On Fri, Apr 12, 2019 at 1:35 AM Robert Haas <robertmh...@gmail.com> wrote:
> It would be interesting to see how this does with moderately-long text
> keys, say 32 or 64 byte strings, and with actually-long text keys, say
> several kB, and then with gigantic text keys, say several MB.  At some
> point the key probably gets large enough that computing the hash value
> for the next key evicts the current key from the relevant CPU cache,
> and if I had to guess, at that point prefetching will become a loser.
> But I don't know where that point is.  If it turns out for example
> that this technique is a winner for pass-by-value datatypes and a
> loser for pass-by-reference datatypes, or that it's a winner always,
> or some sort of simple rule like that, awesome!  But if it turns out
> that there's no simple rule that we can use to know whether it wins or
> loses, then that might make things a little tricky.

Ok, I ran the attached script on an E5-2695 v3 @ 2.30GHz with 32K of
L1, 256K of L2, 30M of L3.  I used shared_buffers=16GB and prewarmed
all tables.

The short version: very mixed results.  For small hash tables it
clearly hurts, for large ones it looks promising.  Much more digging
required to draw any conclusions.

It'd be nice to understand exactly how the hidden parameters work.
Hash bucket array size vs hardware cache sizes must be a factor.
Another is surely timing; there is an optimal time to begin
prefetching (too soon and your line might be replaced by the time you
need it, too late and you won't avoid stalling).  Here, I am doing a
ham-fisted prefetch of t+1's bucket header and not yet trying to
prefetch the tuple itself, but the Intel/CMU paper[1] of course shows
a deeper pipeline and talks about calibrating the prefetch distance
for the hardware.  As far as I can see, that's quite tricky in
general, and complicated by our executor design: the number of cycles
before the node runs again depends on the higher-level plan!
Previously I have heard icache-based arguments for why we should be
able to emit more than one tuple at a time, and I suppose this is a
new argument for that: it makes it actually plausible to calibrate the
prefetch distance for "software-pipelined prefetch" techniques.

Anyway, here are the results for what they are worth:

Table r has 50,000,000 rows.  Table s was tested with 3 different
sizes.  Both tables have the same layout: key (various types and
sizes) + 0, 2 or 4 extra columns.  I ran each test 3 times, and
compared the worst (w) and median (m) times and computed the speed-up
provided by the patch.  The absolute times (not shown) were all in the
range 9-40 seconds depending depending on the parameters.

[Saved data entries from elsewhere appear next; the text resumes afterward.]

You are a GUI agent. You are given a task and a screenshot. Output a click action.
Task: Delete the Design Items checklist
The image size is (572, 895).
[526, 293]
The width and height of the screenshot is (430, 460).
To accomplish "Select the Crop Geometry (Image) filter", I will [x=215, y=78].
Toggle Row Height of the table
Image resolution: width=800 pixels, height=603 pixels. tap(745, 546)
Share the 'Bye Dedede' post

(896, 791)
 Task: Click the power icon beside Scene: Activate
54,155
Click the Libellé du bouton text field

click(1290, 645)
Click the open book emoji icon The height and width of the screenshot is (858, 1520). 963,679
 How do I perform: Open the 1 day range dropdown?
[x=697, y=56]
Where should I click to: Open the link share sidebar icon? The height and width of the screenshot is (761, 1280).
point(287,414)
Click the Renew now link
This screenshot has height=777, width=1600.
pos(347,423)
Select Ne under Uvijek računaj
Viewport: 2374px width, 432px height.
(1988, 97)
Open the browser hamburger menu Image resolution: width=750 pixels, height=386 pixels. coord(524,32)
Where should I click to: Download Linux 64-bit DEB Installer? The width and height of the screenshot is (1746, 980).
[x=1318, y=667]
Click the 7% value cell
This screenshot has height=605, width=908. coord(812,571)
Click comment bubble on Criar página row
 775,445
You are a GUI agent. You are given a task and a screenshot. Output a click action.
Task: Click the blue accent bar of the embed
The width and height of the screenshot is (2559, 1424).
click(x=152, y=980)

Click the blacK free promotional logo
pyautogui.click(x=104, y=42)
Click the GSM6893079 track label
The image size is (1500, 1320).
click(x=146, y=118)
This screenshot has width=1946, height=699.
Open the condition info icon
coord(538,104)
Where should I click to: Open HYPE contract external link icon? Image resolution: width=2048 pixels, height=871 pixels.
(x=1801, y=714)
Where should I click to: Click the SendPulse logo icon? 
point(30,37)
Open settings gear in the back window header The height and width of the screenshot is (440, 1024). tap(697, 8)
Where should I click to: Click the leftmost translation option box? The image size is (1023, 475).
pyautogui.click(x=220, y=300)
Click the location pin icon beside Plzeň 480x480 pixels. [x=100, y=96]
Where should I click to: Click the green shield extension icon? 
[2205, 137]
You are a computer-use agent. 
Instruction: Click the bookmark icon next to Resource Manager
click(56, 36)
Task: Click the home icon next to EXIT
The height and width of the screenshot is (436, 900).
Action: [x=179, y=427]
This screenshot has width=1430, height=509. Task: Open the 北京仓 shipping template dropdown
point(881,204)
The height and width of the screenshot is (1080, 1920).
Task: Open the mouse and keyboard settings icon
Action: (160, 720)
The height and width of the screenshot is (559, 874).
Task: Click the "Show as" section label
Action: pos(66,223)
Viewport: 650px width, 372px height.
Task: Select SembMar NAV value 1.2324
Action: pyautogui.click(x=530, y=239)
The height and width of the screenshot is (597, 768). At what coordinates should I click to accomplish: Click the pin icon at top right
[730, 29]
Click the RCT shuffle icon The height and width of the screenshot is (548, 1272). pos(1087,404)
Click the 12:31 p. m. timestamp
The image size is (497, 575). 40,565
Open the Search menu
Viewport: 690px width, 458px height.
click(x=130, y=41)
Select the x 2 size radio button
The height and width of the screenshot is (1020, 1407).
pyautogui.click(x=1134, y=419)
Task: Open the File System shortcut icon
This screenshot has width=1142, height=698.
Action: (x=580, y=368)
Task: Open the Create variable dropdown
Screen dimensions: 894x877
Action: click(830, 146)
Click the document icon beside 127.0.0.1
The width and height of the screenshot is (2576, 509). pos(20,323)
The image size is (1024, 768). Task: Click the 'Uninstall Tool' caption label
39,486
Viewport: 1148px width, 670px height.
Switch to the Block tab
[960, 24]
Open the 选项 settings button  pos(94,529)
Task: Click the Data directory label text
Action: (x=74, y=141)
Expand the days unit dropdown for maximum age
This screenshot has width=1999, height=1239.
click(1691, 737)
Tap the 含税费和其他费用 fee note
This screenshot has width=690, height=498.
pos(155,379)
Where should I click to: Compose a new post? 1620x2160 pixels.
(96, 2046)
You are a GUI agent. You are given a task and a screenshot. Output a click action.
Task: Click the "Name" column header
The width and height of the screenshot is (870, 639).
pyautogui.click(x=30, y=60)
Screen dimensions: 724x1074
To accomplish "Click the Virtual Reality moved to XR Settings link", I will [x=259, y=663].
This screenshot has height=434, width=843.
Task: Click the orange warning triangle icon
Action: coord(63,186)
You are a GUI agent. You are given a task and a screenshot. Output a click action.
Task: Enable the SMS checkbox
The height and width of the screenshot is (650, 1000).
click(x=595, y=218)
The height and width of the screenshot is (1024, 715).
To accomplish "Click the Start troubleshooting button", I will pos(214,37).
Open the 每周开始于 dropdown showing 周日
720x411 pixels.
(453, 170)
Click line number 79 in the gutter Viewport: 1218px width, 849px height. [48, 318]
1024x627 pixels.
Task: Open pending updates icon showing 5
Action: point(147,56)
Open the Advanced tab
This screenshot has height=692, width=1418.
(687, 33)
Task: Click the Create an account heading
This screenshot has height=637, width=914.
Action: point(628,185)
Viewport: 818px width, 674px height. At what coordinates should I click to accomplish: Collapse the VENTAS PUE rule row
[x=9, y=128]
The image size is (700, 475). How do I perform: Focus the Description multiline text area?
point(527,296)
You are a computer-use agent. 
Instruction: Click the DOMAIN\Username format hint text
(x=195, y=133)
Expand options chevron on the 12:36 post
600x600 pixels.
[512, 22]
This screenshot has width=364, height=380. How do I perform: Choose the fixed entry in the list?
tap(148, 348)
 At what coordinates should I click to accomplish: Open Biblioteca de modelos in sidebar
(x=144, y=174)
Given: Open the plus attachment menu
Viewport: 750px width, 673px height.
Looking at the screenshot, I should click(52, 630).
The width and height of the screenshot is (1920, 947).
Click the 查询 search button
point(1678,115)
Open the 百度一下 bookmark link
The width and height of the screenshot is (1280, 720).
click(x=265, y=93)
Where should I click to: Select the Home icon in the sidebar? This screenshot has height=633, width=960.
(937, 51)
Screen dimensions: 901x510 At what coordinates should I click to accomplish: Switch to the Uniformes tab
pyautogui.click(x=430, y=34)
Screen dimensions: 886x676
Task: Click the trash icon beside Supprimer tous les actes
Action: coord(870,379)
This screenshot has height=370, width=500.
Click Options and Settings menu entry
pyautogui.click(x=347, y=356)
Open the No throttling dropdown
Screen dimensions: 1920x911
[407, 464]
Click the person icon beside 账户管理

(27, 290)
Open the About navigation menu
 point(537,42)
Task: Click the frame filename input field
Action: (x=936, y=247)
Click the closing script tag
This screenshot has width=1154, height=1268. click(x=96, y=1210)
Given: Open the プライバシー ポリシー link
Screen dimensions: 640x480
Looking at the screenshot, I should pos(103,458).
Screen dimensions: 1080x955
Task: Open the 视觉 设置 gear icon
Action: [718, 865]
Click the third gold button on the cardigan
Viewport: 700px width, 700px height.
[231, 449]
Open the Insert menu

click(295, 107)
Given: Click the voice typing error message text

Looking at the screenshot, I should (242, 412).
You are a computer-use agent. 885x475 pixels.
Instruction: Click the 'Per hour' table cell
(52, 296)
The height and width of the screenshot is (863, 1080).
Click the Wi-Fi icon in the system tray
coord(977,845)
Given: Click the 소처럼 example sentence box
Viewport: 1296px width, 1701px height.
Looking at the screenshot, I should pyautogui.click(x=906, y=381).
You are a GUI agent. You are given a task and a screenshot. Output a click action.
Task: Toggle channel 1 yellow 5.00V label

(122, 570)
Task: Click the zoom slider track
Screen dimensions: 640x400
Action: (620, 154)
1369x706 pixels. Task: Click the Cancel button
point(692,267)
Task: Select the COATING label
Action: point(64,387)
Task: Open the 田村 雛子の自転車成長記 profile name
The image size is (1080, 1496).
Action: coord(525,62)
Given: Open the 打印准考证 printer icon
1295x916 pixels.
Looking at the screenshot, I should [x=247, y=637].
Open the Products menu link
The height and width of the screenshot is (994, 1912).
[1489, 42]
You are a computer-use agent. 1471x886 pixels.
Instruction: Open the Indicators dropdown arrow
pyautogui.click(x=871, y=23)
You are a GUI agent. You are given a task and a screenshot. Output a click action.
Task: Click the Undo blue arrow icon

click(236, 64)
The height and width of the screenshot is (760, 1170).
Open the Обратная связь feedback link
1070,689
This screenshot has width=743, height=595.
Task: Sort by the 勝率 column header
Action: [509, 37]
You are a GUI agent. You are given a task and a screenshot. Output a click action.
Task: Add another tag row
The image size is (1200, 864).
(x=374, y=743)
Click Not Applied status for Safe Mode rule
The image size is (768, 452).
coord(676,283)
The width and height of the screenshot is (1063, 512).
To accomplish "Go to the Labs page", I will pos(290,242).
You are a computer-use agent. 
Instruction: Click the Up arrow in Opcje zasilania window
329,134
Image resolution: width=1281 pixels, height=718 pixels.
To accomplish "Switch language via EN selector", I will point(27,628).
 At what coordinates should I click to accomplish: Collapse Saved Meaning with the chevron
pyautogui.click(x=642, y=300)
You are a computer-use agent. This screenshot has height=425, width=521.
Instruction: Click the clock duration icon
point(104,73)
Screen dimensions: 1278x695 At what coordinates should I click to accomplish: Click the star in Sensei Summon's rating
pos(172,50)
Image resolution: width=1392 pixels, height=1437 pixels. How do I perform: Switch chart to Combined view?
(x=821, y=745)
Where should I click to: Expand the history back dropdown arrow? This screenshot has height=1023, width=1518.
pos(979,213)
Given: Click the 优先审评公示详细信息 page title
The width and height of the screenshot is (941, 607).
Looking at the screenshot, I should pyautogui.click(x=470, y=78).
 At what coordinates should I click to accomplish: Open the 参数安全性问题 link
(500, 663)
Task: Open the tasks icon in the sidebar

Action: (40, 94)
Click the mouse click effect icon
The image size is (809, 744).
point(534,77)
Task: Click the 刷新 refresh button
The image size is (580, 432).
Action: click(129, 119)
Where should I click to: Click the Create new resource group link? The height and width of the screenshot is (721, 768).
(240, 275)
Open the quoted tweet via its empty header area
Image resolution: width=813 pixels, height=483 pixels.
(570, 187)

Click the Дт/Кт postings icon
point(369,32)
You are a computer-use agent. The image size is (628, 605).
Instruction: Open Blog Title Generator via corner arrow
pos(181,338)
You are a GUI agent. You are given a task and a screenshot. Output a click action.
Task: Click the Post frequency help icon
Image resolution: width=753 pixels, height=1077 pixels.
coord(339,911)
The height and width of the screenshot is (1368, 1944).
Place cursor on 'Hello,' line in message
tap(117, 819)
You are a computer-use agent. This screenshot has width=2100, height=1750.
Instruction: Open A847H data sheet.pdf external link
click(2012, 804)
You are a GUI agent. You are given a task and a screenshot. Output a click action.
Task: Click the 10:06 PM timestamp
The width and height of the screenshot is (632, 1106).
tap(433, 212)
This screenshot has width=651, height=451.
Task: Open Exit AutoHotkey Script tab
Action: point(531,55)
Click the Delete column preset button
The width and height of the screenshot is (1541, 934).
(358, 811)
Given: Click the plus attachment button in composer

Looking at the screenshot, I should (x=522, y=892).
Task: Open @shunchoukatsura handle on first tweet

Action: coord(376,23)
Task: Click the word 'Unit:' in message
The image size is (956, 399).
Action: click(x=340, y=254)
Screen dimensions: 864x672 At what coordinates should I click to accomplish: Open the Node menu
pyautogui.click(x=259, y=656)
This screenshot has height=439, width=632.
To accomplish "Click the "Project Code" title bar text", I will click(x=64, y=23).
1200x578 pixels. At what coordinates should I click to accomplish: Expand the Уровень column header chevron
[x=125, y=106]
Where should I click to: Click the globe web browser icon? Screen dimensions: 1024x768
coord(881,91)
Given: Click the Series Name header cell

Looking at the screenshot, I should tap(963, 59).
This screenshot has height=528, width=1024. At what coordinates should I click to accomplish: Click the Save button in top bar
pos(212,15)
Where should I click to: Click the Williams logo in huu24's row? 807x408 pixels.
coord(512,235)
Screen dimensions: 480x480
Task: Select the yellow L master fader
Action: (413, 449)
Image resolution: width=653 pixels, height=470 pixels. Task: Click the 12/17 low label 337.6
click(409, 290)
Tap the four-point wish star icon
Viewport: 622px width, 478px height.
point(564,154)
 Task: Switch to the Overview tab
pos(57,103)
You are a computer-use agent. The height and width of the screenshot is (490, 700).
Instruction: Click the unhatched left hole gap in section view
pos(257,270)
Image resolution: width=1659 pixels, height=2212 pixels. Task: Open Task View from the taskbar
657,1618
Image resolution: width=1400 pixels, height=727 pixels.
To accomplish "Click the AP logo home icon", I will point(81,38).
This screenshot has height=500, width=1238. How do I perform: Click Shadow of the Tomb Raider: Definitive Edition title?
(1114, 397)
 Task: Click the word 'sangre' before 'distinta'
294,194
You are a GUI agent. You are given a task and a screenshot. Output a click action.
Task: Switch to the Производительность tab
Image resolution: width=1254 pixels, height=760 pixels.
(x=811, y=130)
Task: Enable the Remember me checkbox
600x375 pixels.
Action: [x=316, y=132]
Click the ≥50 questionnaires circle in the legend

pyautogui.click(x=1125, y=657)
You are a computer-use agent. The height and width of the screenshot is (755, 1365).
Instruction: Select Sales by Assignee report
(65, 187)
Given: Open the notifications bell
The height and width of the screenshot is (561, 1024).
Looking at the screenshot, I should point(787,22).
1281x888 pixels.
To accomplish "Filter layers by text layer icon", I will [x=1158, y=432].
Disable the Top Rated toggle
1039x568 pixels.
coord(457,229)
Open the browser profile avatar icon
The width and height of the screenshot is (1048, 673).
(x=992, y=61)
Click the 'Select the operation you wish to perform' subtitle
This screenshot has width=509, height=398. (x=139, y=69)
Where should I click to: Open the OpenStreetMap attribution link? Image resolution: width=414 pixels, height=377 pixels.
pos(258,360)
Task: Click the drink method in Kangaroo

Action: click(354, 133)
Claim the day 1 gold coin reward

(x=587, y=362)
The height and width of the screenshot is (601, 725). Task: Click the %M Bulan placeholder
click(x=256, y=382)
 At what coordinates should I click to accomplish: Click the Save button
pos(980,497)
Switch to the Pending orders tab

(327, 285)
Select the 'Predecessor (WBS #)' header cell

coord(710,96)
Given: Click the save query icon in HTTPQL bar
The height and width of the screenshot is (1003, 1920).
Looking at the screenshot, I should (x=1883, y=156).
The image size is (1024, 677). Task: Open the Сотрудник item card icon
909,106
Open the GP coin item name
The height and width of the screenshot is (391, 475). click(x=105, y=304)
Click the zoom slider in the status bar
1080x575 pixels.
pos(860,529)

            s=1,000              s=100,000            s=10,000,000
            ==================== ==================== ====================
int         w=-10.86%, m=-11.03% w=-8.56%, m=-9.17%   w=+16.79%, m=+19.63%
 + 2 cols   w=-14.19%, m=-16.97% w=-6.59%, m=-7.89%   w=+15.88%, m=+16.81%
 + 4 cols   w=-17.14%, m=-14.34% w=-10.01%, m=-8.85%  w=+37.38%, m=+24.01%
text(8)     w=-12.42%, m=-12.32% w=-4.04%, m=-1.96%   w=+13.52%, m=+16.17%
 + 2 cols   w=-13.50%, m=-14.98% w=-4.29%, m=-3.40%   w=+15.98%, m=+19.45%
 + 4 cols   w=-11.53%, m=-9.61%  w=-3.70%, m=-5.91%   w=+46.66%, m=+51.06%
text(16)    w=-11.46%, m=-9.71%  w=-4.85%, m=-3.86%   w=+16.47%, m=+22.10%
 + 2 cols   w=-13.97%, m=-14.55% w=-7.08%, m=-6.07%   w=+20.50%, m=+21.77%
 + 4 cols   w=-9.72%, m=-11.31%  w=-1.03%, m=-2.55%   w=+8.25%, m=+12.21%
text(32)    w=-14.86%, m=-15.48% w=-9.36%, m=-9.27%   w=+19.86%, m=+15.34%
 + 2 cols   w=-12.35%, m=-11.71% w=-10.61%, m=-9.87%  w=+98.29%, m=+97.40%
 + 4 cols   w=-10.71%, m=-10.40% w=-2.42%, m=-1.25%   w=-8.34%, m=-10.44%
text(64)    w=-9.45%, m=-11.36%  w=-13.94%, m=-11.42% w=+9.44%, m=+9.57%
 + 2 cols   w=-12.47%, m=-13.17% w=-9.60%, m=-6.61%   w=-4.69%, m=+10.06%
 + 4 cols   w=-9.47%, m=-12.20%  w=-5.60%, m=-3.55%   w=-15.91%, m=-23.29%

I'd expect the right-hand column to get a further speed-up (or
slow-down) of around 1/5 the given numbers, if we also prefetch during
the build phase (= s/r).  Maybe 2-stage pipeline would help, though
I'm starting to see the complexity of organising a perfecting primed
memory pipeline ... ie what this topic is really all about.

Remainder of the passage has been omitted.